This new bill -- part of the RepubliDump -- is plug ugly. But at least, finally, even if ultra-crappy in a thousands ways, it's something.



Omaha Steve

(99,618 posts)
4. My congressman: Rep. (R) Jeff Fortenberry: 'Missed opportunity' on farm-subsidy limits in ag bill
Wed Jan 29, 2014, 02:46 PM
Jan 2014

Marta and I both called his office yesterday and asked him to vote NO because of the Food Stamp reduction.

http://www.omaha.com/article/20140129/NEWS/140128497/1016#rep-jeff-fortenberry-missed-opportunity-on-farm-subsidy-limits-in-ag-bill

By Joseph Morton

WASHINGTON — Proposed new limits on farm subsidy payments have been “plowed under” in the final farm bill compromise, Rep. Jeff Fortenberry said Tuesday.

“It's a huge missed opportunity,” the Republican from Lincoln told The World-Herald. “It's a big disappointment.”

He and Sen. Chuck Grassley, R-Iowa, successfully pushed to include a $250,000 hard cap on subsidy payments in the House and Senate farm bills. They also tightened loopholes on the requirement that subsidy recipients be “actively engaged” in the farming operation.

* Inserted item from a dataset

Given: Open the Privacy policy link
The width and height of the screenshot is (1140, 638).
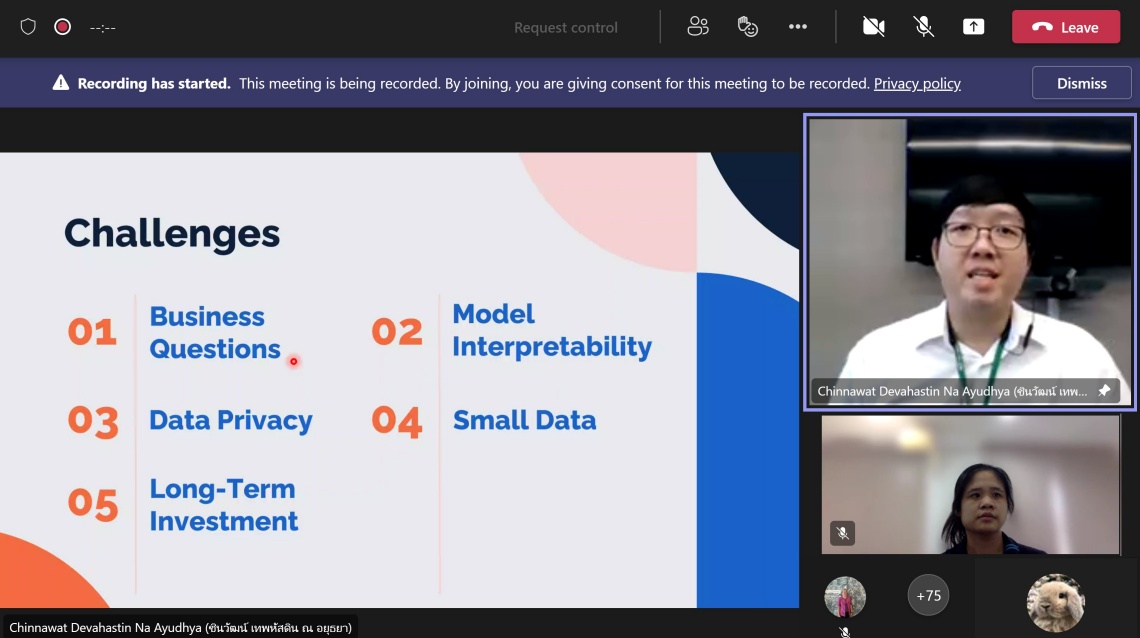Looking at the screenshot, I should pos(917,84).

In the end, however, the conference committee members responsible for negotiating the final version changed the limits to the point of making them meaningless, Grassley said after seeing the language.

FULL story at link.

 

L0oniX

(31,493 posts)
5. Ah yes subsidizing the "free market" where too big to fail is the law.
Wed Jan 29, 2014, 03:23 PM
Jan 2014

I thought "free market" meant that if you failed you went out of business. Subsidizing feed corn is subsidizing the meat industry. Meat is not a necessity ...but hey ...I luv a good steak too ...and after looking at how chickens are processed and what they feed them and how they are treated I know I am eating shit that ain't good for me ...and it is not a necessity. Want and need are NOT the same thing. If we are going subsidize anything it should be organic farms and solar power ...just enough to help them get going. So see I am a hypocrite with my own favorites but I feel justified in that we "need" good food and clean water and clean power.

lark

(23,097 posts)
8. Obama should just veto the damn thing. So disappointed.
Wed Jan 29, 2014, 04:55 PM
Jan 2014

I can't stand it that he and other corporate dems will approve this bill so that the rich landowners will continue to get everything they didn't earn to begin with. the cutting should have come from that part of the bill, not the part that let's people eat. Sickening!

 

Comrade Grumpy

(13,184 posts)
9. On the plus side, there is hemp provision included in there.
Wed Jan 29, 2014, 05:00 PM
Jan 2014

It allows universities and ag departments to do research on hemp production in states where it is legal (10 of them).